GAY MAFIA BISHOPS — once upon a time in the not too distant past I wouldn't have believed such a thing was possible. It sounds like a headline made up by a fantasist.
He also spent nearly $1 million on private jets and over $660,000 on airfare and hotels during his tenure as bishop. He often stayed in luxury accommodations on both work trips and personal vacations, and gave large cash gifts to high-ranking Church leaders, using diocesan funds.
"details from subsequent episcopal scandals have shed further light on the wider culture in which McCarrick thrived for so long. Most intriguing here is the case of Bishop Michael Bransfield, who retired from the Diocese of Wheeling-Charleston, West Virginia, in late 2018. He too stands accused of sexually harassing and assaulting seminarians and young priests under his authority. Investigators also uncovered hundreds of cash “gifts” made from his personal account before being routinely reimbursed from diocesan funds, amounting to hundreds of thousands of dollars (Boorstein et al., 2019).

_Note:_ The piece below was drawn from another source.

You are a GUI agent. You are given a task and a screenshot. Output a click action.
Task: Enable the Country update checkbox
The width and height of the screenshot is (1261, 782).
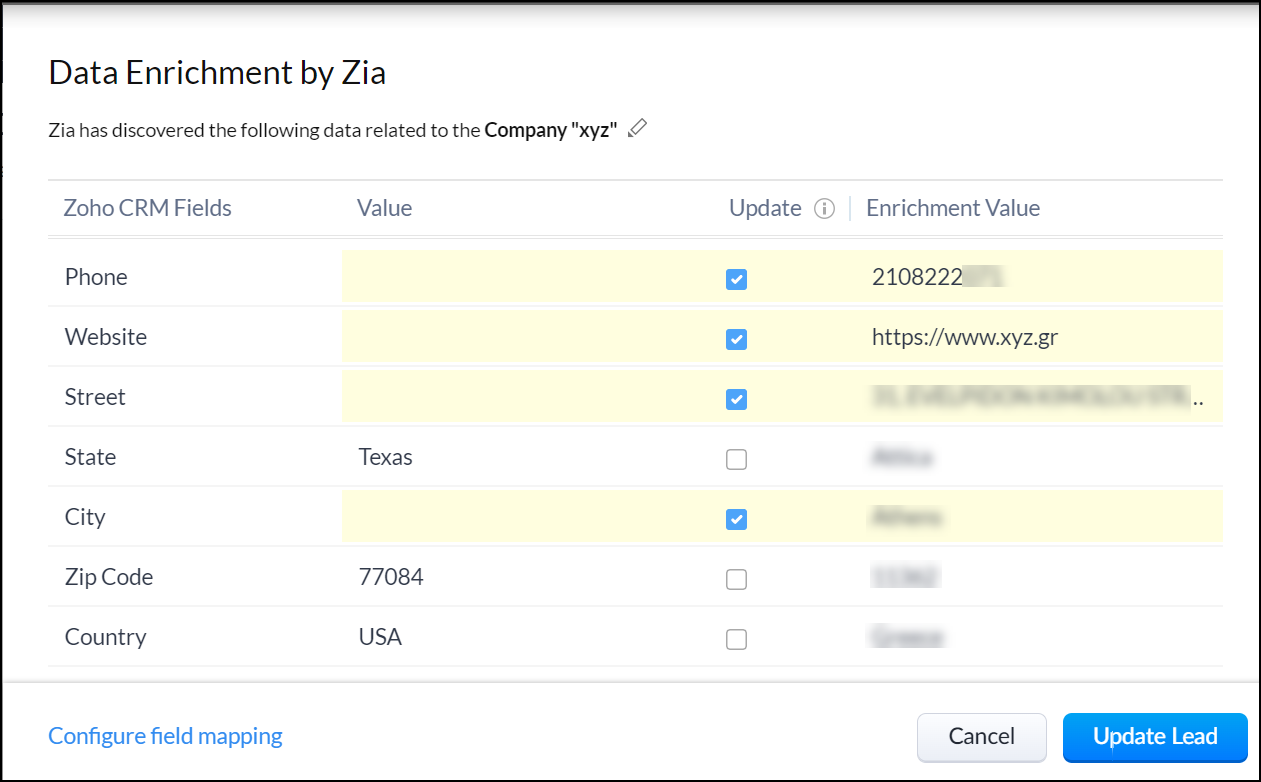point(736,639)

Personal payments of four- or five-figure sums were regularly made to other bishops, especially those in influential positions in America and Rome – a practice which, as it transpires, is perfectly common. As one veteran Vaticanista puts it: “the impression one gets from bishops’ public statements is that very few of them thought anything was strange about the money going around. It’s just what high churchmen do, at least in the US” (Altieri, 2019). Other journalists have pointed out that McCarrick, too, was known for his largesse, and indeed he and Bransfield worked closely together on the Board of a major US-based Church fundraising charity, the Papal Foundation (O’Brien, 2018; Flynn, 2019). Several bishops and cardinals who received Bransfield’s checks have since made clear that these gifts came with no strings or conditions attached, and thus were in no sense “bribes”. Maybe so. But as generations of social scientists are all too aware, cultures in which reciprocal gift-giving is an embedded practice invariably tend to produce complex (and networked) relationships of trust, indebtedness, solidarity, obligation, and counter-obligation, even if the actors are not themselves fully conscious of them.[emphasis mine] That said, one presumes that McCarrick himself, having earned a PhD in Sociology from the Catholic University of America in 1963, might not be wholly unacquainted with the classic theories of Malinowski and Mauss."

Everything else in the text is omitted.